Task directions. Reproduce the passage on mycorrhizal fungi and Fusarium wilt in full, word for word.

Document text.
+++

VAM can influence diseases caused by soil-borne pathogens affecting the root system. In general, mycorrhizal plants suffer less damage and the pathogen development will be inhibited [16,17]. Fusarium oxysporum is a soil-borne pathogen causing wilting in the vascular system of higher plants and severe yield losses for farmers. Management of Fusarium wilt is mainly through chemical soil fumigation (particularly methyl bromide) and resistant cultivars are the most cost-effective and environmentally safe methods of control. However, new races of pathogens overcoming host resistance can develop. The difficulty in controlling Fusarium wilt has stimulated the researches in biological control by micro-organisms such as arbuscular mycorrhizal fungi that are important members in the rhizosphere and considered as effective symbionts by protecting the plants from root rot pathogens. The arbuscular mycorrhizal fungi increase plant growth and enhanced plant tolerance to various stress factors. AMF may limit fungal root diseases by strengthening morphological traits of plants with some physiological and microbial modifications in the rhizosphere and by altering the chemical composition of plant tissues [11].

+++

Provided material.

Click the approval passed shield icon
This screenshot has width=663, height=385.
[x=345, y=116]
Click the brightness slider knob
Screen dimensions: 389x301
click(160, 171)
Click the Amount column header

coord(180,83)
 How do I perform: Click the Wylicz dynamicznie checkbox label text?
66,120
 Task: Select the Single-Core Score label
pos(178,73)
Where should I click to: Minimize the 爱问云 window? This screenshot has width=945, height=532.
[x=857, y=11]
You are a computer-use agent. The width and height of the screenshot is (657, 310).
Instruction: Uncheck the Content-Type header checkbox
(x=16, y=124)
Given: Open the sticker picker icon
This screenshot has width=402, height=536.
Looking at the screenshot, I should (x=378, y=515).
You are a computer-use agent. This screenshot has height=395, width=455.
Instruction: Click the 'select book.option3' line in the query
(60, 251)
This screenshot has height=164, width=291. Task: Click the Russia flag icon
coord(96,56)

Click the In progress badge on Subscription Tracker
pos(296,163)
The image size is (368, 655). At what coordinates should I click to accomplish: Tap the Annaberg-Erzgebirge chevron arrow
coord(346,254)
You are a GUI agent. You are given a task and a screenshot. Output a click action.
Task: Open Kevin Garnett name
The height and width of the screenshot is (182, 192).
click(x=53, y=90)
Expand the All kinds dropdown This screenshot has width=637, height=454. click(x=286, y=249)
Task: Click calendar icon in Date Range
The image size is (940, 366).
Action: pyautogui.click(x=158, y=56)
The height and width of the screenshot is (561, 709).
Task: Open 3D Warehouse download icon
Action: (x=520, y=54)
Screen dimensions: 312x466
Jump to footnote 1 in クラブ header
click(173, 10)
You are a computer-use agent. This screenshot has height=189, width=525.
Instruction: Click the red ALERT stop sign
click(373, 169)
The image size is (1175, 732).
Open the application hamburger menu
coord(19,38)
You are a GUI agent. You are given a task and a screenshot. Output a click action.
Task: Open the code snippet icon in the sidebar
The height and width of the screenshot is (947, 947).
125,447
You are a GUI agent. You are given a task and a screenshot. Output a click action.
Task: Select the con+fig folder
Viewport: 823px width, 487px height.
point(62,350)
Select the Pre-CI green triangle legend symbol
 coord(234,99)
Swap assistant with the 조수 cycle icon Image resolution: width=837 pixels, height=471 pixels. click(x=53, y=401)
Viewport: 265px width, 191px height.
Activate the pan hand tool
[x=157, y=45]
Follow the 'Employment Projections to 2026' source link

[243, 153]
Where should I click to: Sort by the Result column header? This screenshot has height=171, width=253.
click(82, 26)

+++

Reply.
VAM can influence diseases caused by soil-borne pathogens affecting the root system. In general, mycorrhizal plants suffer less damage and the pathogen development will be inhibited [16,17]. Fusarium oxysporum is a soil-borne pathogen causing wilting in the vascular system of higher plants and severe yield losses for farmers. Management of Fusarium wilt is mainly through chemical soil fumigation (particularly methyl bromide) and resistant cultivars are the most cost-effective and environmentally safe methods of control. However, new races of pathogens overcoming host resistance can develop. The difficulty in controlling Fusarium wilt has stimulated the researches in biological control by micro-organisms such as arbuscular mycorrhizal fungi that are important members in the rhizosphere and considered as effective symbionts by protecting the plants from root rot pathogens. The arbuscular mycorrhizal fungi increase plant growth and enhanced plant tolerance to various stress factors. AMF may limit fungal root diseases by strengthening morphological traits of plants with some physiological and microbial modifications in the rhizosphere and by altering the chemical composition of plant tissues [11].